══ Records for this exercise ══

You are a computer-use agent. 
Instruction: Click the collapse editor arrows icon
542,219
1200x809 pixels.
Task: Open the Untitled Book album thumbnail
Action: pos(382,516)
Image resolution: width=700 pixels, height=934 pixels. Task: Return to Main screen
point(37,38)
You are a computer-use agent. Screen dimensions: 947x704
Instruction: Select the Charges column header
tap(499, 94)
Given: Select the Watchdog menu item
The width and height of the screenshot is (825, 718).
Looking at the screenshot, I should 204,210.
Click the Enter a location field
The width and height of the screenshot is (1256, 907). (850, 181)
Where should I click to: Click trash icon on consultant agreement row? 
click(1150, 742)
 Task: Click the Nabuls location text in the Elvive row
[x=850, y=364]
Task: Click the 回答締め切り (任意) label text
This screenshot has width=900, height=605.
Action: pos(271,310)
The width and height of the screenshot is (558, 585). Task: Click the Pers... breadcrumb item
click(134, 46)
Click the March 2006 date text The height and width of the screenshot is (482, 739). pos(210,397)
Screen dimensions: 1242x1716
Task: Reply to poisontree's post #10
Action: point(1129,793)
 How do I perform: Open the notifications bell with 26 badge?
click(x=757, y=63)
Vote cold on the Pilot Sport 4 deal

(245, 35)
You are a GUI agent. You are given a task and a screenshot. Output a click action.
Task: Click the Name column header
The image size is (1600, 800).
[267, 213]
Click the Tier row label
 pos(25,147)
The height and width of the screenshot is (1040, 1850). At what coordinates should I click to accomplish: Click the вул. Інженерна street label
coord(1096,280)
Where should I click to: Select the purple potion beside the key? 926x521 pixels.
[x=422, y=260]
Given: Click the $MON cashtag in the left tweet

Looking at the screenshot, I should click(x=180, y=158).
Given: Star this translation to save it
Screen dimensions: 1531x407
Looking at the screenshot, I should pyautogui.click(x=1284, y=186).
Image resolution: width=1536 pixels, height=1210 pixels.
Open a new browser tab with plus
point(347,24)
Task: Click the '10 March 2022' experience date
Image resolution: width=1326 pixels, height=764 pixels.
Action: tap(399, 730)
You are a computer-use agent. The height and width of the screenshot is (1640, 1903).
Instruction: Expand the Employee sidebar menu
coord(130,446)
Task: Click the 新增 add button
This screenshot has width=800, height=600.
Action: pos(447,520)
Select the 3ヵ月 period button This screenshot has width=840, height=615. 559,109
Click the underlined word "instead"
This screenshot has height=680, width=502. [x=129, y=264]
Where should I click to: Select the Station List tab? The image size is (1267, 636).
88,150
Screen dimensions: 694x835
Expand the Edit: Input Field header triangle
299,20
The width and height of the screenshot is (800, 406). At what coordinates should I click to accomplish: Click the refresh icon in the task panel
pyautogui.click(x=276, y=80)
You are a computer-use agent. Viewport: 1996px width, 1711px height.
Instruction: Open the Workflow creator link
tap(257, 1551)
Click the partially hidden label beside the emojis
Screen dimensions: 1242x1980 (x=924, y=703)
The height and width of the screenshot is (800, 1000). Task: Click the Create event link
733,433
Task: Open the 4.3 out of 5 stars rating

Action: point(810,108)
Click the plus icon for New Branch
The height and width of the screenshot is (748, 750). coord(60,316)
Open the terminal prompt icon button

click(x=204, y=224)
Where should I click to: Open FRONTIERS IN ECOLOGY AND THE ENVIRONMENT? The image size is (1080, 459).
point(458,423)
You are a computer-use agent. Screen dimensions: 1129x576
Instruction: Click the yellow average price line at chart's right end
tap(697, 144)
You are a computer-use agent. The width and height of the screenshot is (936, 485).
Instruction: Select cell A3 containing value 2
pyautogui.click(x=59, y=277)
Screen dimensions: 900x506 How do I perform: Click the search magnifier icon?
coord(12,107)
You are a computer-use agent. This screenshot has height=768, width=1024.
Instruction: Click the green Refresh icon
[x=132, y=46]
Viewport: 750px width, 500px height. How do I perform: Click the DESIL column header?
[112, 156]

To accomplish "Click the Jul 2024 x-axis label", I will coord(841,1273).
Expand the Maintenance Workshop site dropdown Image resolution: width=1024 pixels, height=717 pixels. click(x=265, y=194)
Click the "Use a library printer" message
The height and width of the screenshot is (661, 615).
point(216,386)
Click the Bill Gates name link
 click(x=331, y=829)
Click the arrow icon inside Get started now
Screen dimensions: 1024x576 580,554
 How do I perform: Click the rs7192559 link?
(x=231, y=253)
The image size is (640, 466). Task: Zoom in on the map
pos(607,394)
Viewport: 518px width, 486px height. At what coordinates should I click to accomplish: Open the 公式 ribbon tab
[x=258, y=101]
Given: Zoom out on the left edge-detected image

═══

* Task brief
All entries are to be repeated exactly and completely.

* Exercise result
You are a computer-use agent. 
Instruction: Click the collapse editor arrows icon
542,219
1200x809 pixels.
Task: Open the Untitled Book album thumbnail
Action: pos(382,516)
Image resolution: width=700 pixels, height=934 pixels. Task: Return to Main screen
point(37,38)
You are a computer-use agent. Screen dimensions: 947x704
Instruction: Select the Charges column header
tap(499, 94)
Given: Select the Watchdog menu item
The width and height of the screenshot is (825, 718).
Looking at the screenshot, I should 204,210.
Click the Enter a location field
The width and height of the screenshot is (1256, 907). (850, 181)
Where should I click to: Click trash icon on consultant agreement row? 
click(1150, 742)
 Task: Click the Nabuls location text in the Elvive row
[x=850, y=364]
Task: Click the 回答締め切り (任意) label text
This screenshot has width=900, height=605.
Action: pos(271,310)
The width and height of the screenshot is (558, 585). Task: Click the Pers... breadcrumb item
click(134, 46)
Click the March 2006 date text The height and width of the screenshot is (482, 739). pos(210,397)
Screen dimensions: 1242x1716
Task: Reply to poisontree's post #10
Action: point(1129,793)
 How do I perform: Open the notifications bell with 26 badge?
click(x=757, y=63)
Vote cold on the Pilot Sport 4 deal

(245, 35)
You are a GUI agent. You are given a task and a screenshot. Output a click action.
Task: Click the Name column header
The image size is (1600, 800).
[267, 213]
Click the Tier row label
 pos(25,147)
The height and width of the screenshot is (1040, 1850). At what coordinates should I click to accomplish: Click the вул. Інженерна street label
coord(1096,280)
Where should I click to: Select the purple potion beside the key? 926x521 pixels.
[x=422, y=260]
Given: Click the $MON cashtag in the left tweet

Looking at the screenshot, I should click(x=180, y=158).
Given: Star this translation to save it
Screen dimensions: 1531x407
Looking at the screenshot, I should pyautogui.click(x=1284, y=186).
Image resolution: width=1536 pixels, height=1210 pixels.
Open a new browser tab with plus
point(347,24)
Task: Click the '10 March 2022' experience date
Image resolution: width=1326 pixels, height=764 pixels.
Action: tap(399, 730)
You are a computer-use agent. The height and width of the screenshot is (1640, 1903).
Instruction: Expand the Employee sidebar menu
coord(130,446)
Task: Click the 新增 add button
This screenshot has width=800, height=600.
Action: pos(447,520)
Select the 3ヵ月 period button This screenshot has width=840, height=615. 559,109
Click the underlined word "instead"
This screenshot has height=680, width=502. [x=129, y=264]
Where should I click to: Select the Station List tab? The image size is (1267, 636).
88,150
Screen dimensions: 694x835
Expand the Edit: Input Field header triangle
299,20
The width and height of the screenshot is (800, 406). At what coordinates should I click to accomplish: Click the refresh icon in the task panel
pyautogui.click(x=276, y=80)
You are a computer-use agent. Viewport: 1996px width, 1711px height.
Instruction: Open the Workflow creator link
tap(257, 1551)
Click the partially hidden label beside the emojis
Screen dimensions: 1242x1980 (x=924, y=703)
The height and width of the screenshot is (800, 1000). Task: Click the Create event link
733,433
Task: Open the 4.3 out of 5 stars rating

Action: point(810,108)
Click the plus icon for New Branch
The height and width of the screenshot is (748, 750). coord(60,316)
Open the terminal prompt icon button

click(x=204, y=224)
Where should I click to: Open FRONTIERS IN ECOLOGY AND THE ENVIRONMENT? The image size is (1080, 459).
point(458,423)
You are a computer-use agent. Screen dimensions: 1129x576
Instruction: Click the yellow average price line at chart's right end
tap(697, 144)
You are a computer-use agent. The width and height of the screenshot is (936, 485).
Instruction: Select cell A3 containing value 2
pyautogui.click(x=59, y=277)
Screen dimensions: 900x506 How do I perform: Click the search magnifier icon?
coord(12,107)
You are a computer-use agent. This screenshot has height=768, width=1024.
Instruction: Click the green Refresh icon
[x=132, y=46]
Viewport: 750px width, 500px height. How do I perform: Click the DESIL column header?
[112, 156]

To accomplish "Click the Jul 2024 x-axis label", I will coord(841,1273).
Expand the Maintenance Workshop site dropdown Image resolution: width=1024 pixels, height=717 pixels. click(x=265, y=194)
Click the "Use a library printer" message
The height and width of the screenshot is (661, 615).
point(216,386)
Click the Bill Gates name link
 click(x=331, y=829)
Click the arrow icon inside Get started now
Screen dimensions: 1024x576 580,554
 How do I perform: Click the rs7192559 link?
(x=231, y=253)
The image size is (640, 466). Task: Zoom in on the map
pos(607,394)
Viewport: 518px width, 486px height. At what coordinates should I click to accomplish: Open the 公式 ribbon tab
[x=258, y=101]
Given: Zoom out on the left edge-detected image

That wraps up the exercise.